Molecular Biology of Resistance to Alternaria alternata f.sp. lycopersici

 

Tomato Alternaria stem canker is a necrotrophic fungal disease of Lycopersicon esculentum caused by Alternaria alternata f.sp lycopersici. Although the disease is not a major threat to tomato agriculture, being confined mostly to coastal regions of California and Greece, the symptoms of the disease are intriguing. The symptoms involve programmed cell death in an apoptotic like manner, in response to toxins (AAL-toxins) secreted by the fungus. AAL-toxins are structurally related to another group of toxins, the fumonisins. These toxins are often found to contaminate maize and consequently present a significant threat to human health as consumption of these toxins is associated with oesophageal cancer. We are interested in the mechanism behind the induction of apoptosis in susceptible tomato cultivars in response to challenge by Alternaria alternata f.sp lycopersici AAL-toxins.

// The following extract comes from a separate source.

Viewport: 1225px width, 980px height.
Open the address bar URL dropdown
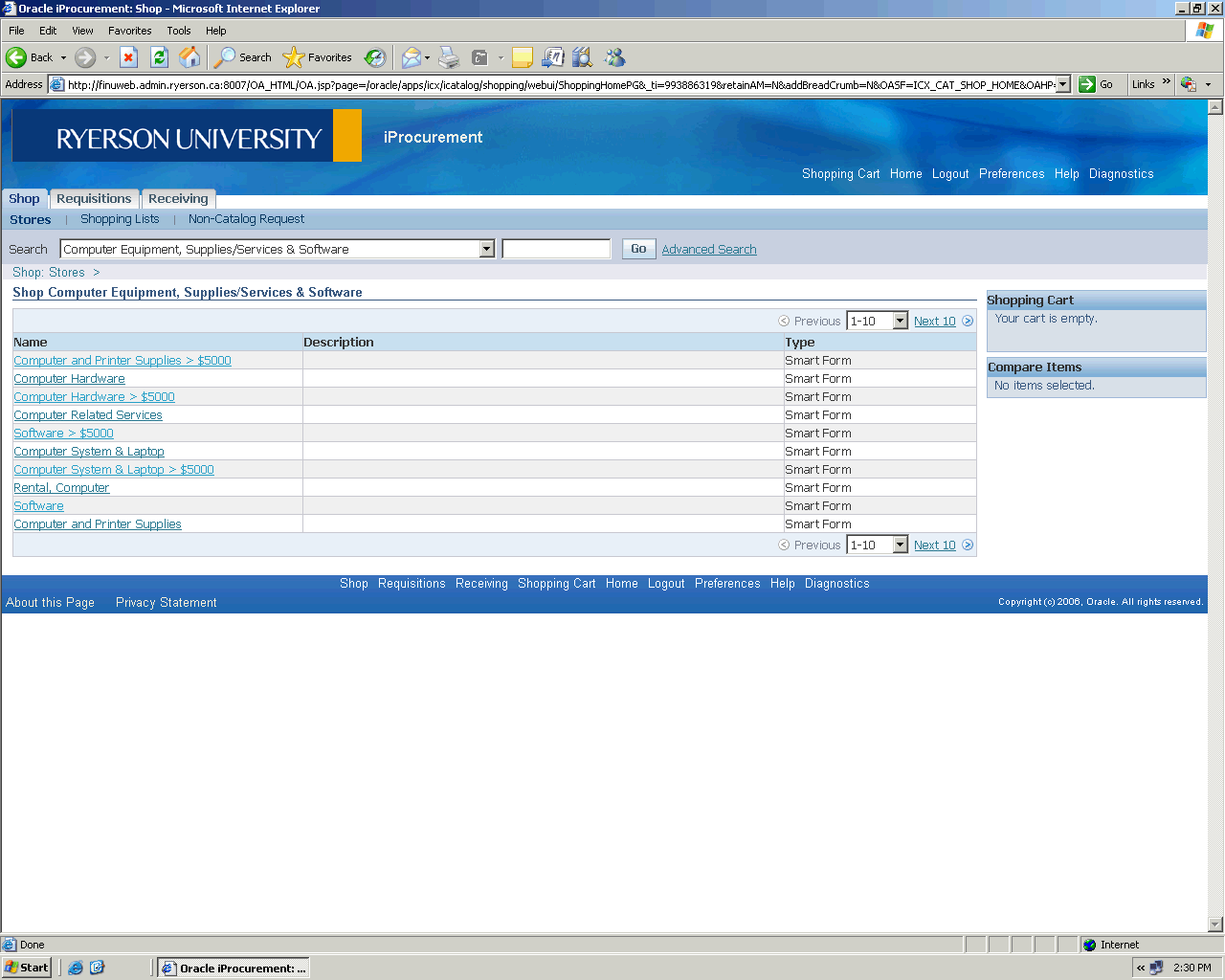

Resistance to Alternaria alternata f.sp lycopersici and AAL-toxins is found at a single locus on chromosome three. Through map based cloning and complementation of susceptible root cultures the Asc gene, which confers resistance to AAL-toxins, has been isolated (Brandwagt et al. Proc.Natl.Acad.Sci. USA 97 (9): 4961-4966, 2000 [PDF]). The asc allele contains a 2 base pair deletion in exon 2, which leads to early termination of translation and presumably a non-functional gene product.

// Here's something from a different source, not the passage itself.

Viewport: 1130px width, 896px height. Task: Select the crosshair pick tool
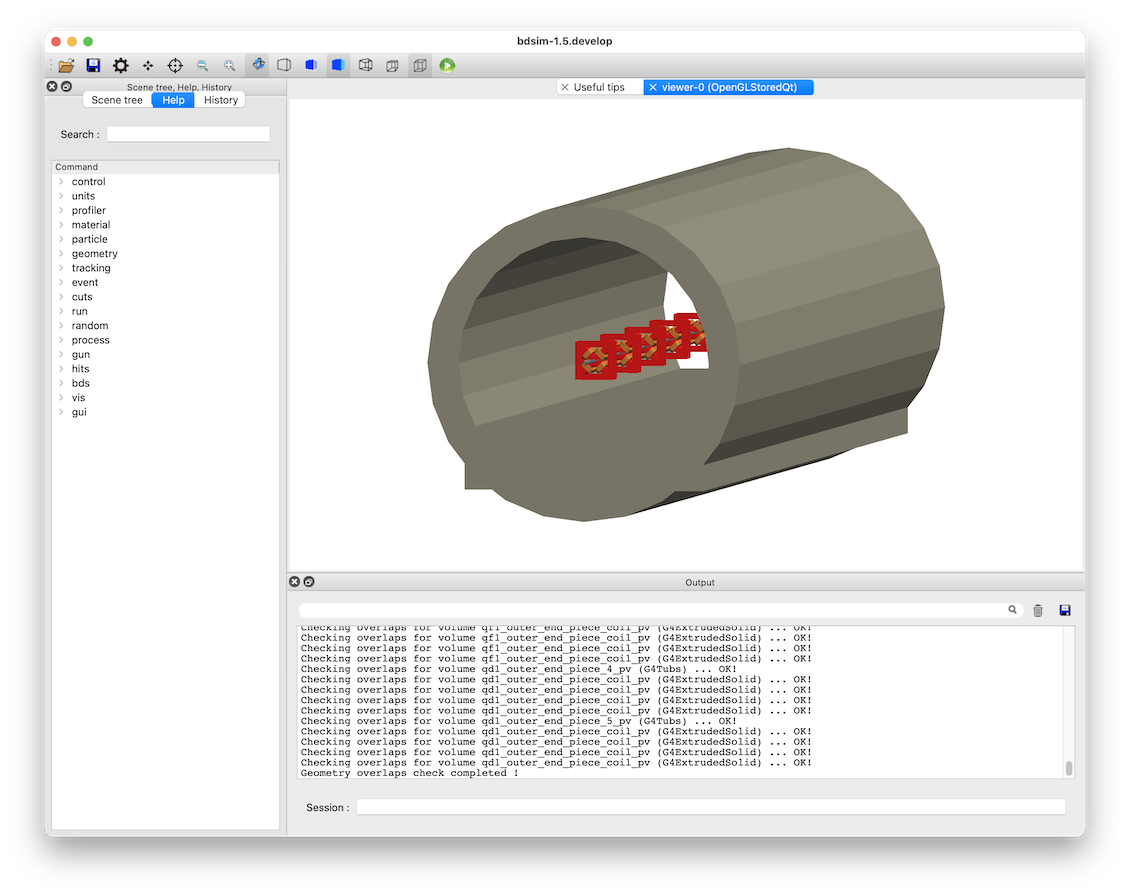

Many plant pathogen resistance genes have homology to one another and can be formed into a resistance gene superfamily. The Asc gene is unique in that it does not have any of the features associated with known resistance genes. The only homologous genes with a known function are two genes from the yeast Saccharomyces cerevisiae called LAG1 and DAGT1. These genes appear to be functionally redundant and yet the presence of two homologous genes is found in C.elegans, H.sapiens and A.thaliana. In yeast these genes are involved in the ER to Golgi trafficking of a unique set of proteins which are anchored in the membrane by a glycosylphosphatidylinositol chain which is attached to the N-terminus of the protein. The role of the Asc gene product in conferring resistance to Alternaria alternata f.sp lycopersici is currently unknown.

In deciphering the molecular biology and biochemistry of resistance to Alternaria alternata f.sp. lycopersici we hope to be able to investigate some of the mechanisms by which plants regulate apoptosis. The project is using transgenic tomato and yeast models to investigate the function of the Asc gene product. We are also looking to isolate Arabidopsis plants with decreased or knocked-out Asc homologues which should provide a more powerful model for studying apoptosis in plants.